▸ **Assigned task**
Skipping any pictures, repeat exactly and only the lines from the one that holds "The image size is (1568, 677)." to the last line of the material, both included.
======== Record excerpts ========
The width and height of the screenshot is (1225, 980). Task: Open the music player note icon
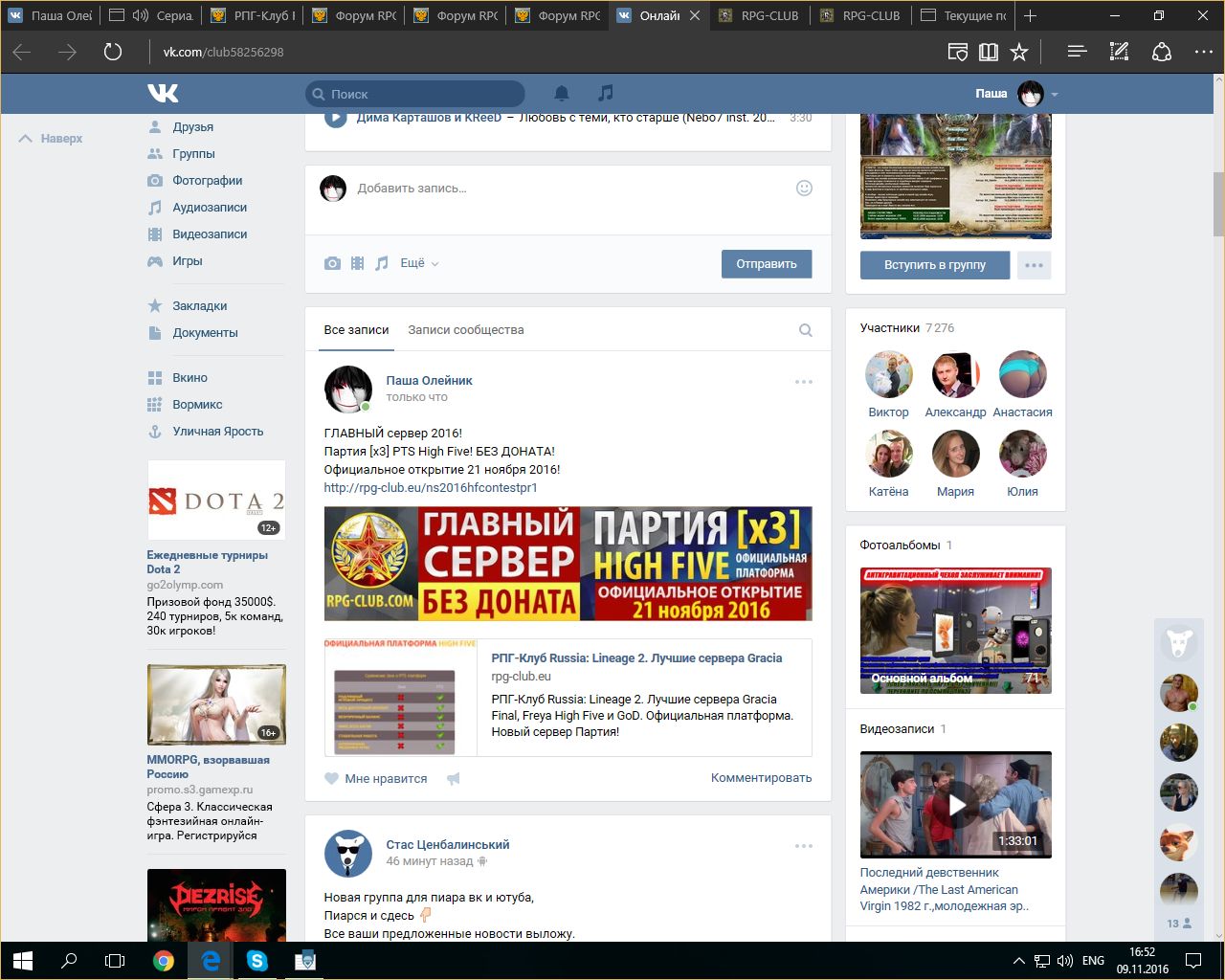point(605,93)
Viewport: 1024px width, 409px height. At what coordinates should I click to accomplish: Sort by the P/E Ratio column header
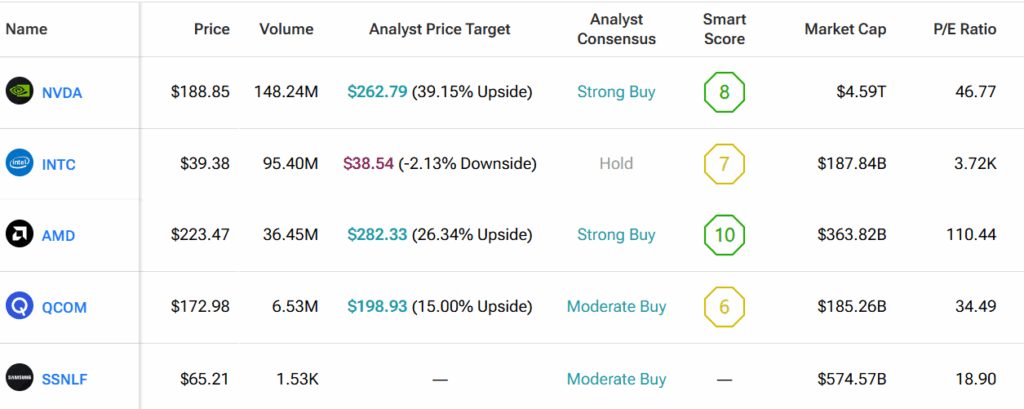(x=964, y=29)
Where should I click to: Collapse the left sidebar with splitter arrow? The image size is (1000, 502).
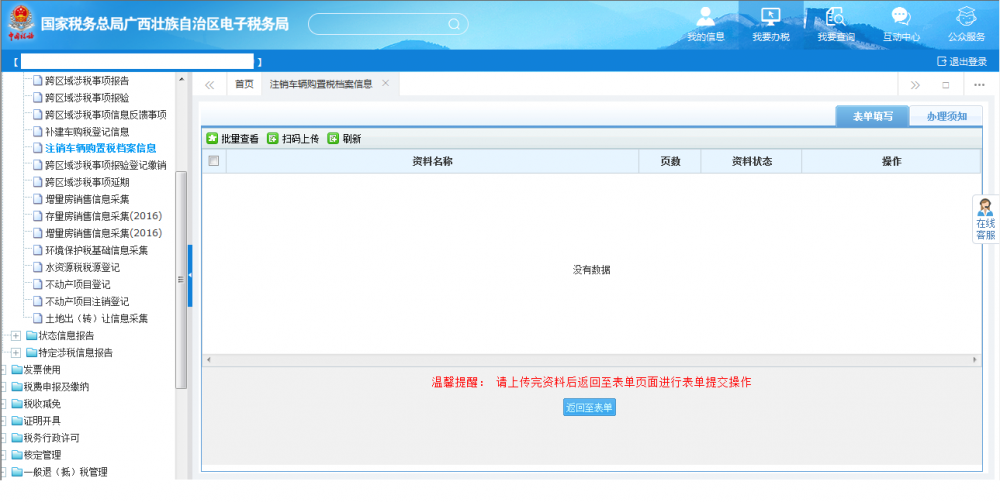click(190, 275)
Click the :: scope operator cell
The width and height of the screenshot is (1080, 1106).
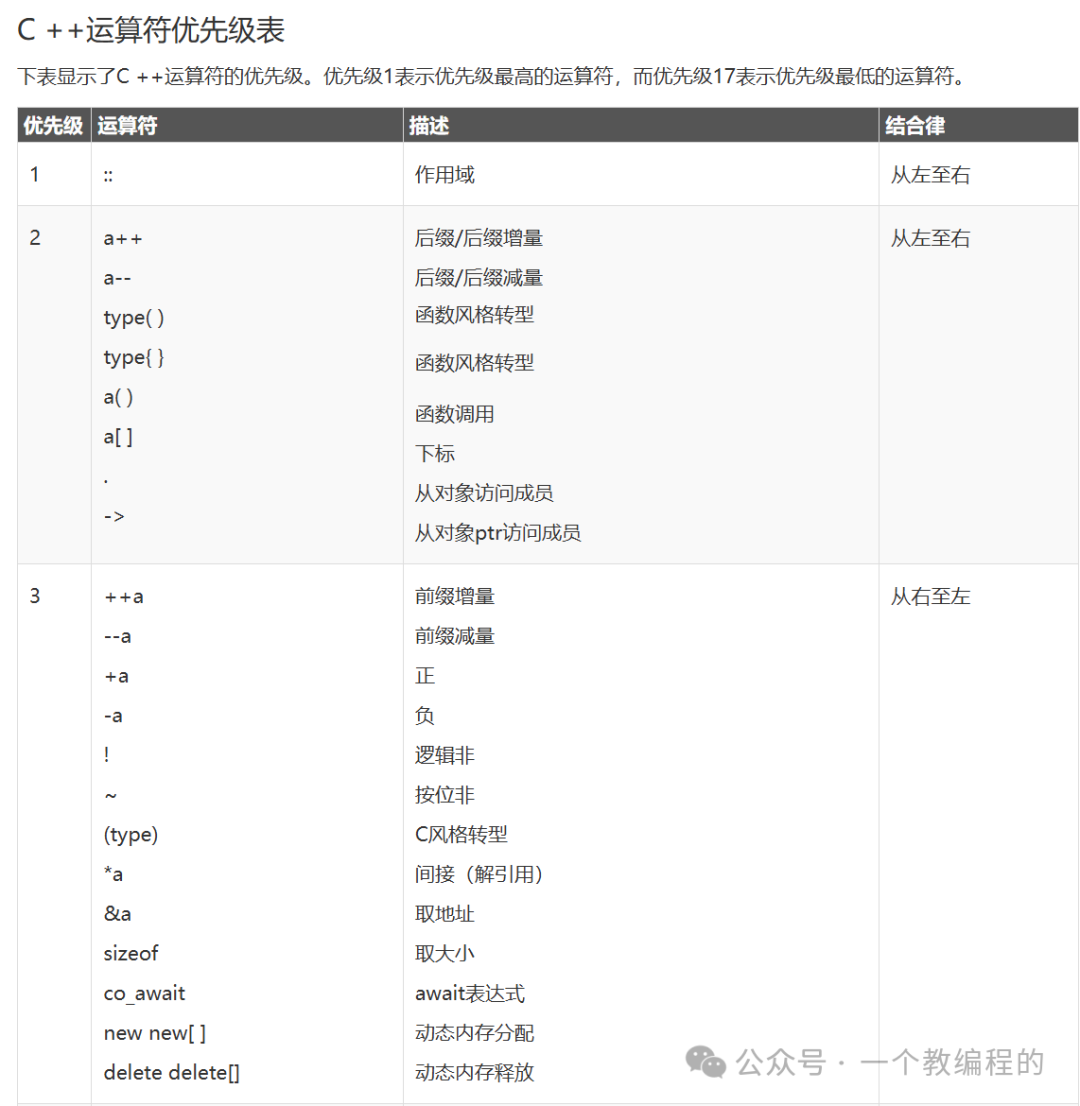click(108, 176)
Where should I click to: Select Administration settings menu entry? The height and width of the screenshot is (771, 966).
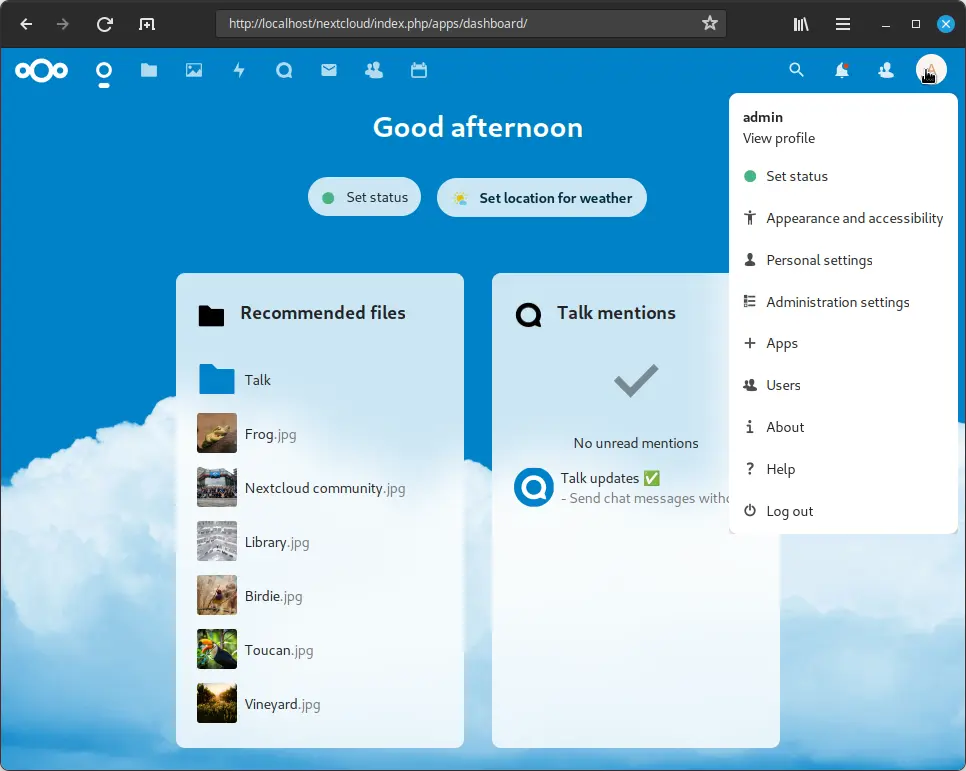(837, 302)
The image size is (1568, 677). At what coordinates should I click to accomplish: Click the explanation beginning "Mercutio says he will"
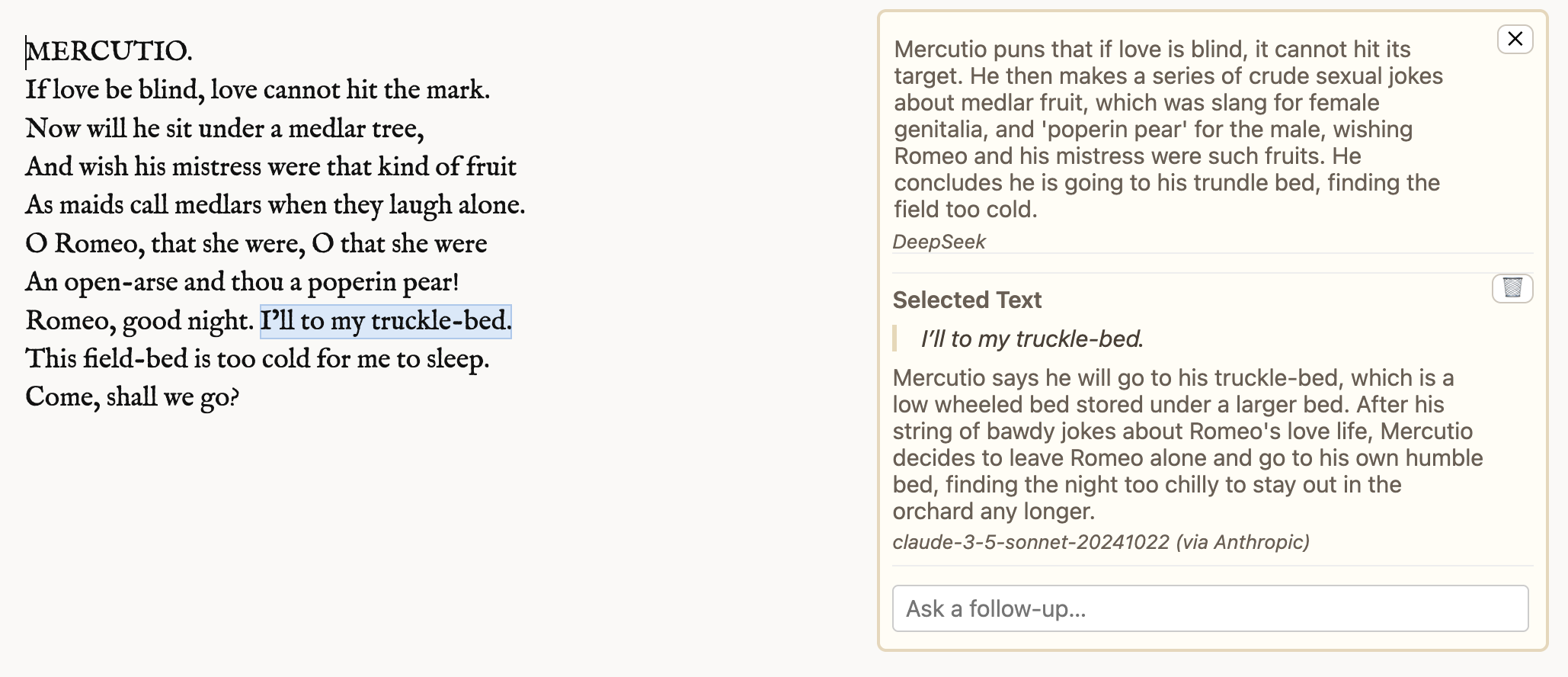1187,444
========
▸ **Result**
The image size is (1568, 677). At what coordinates should I click to accomplish: Click the explanation beginning "Mercutio says he will"
1187,444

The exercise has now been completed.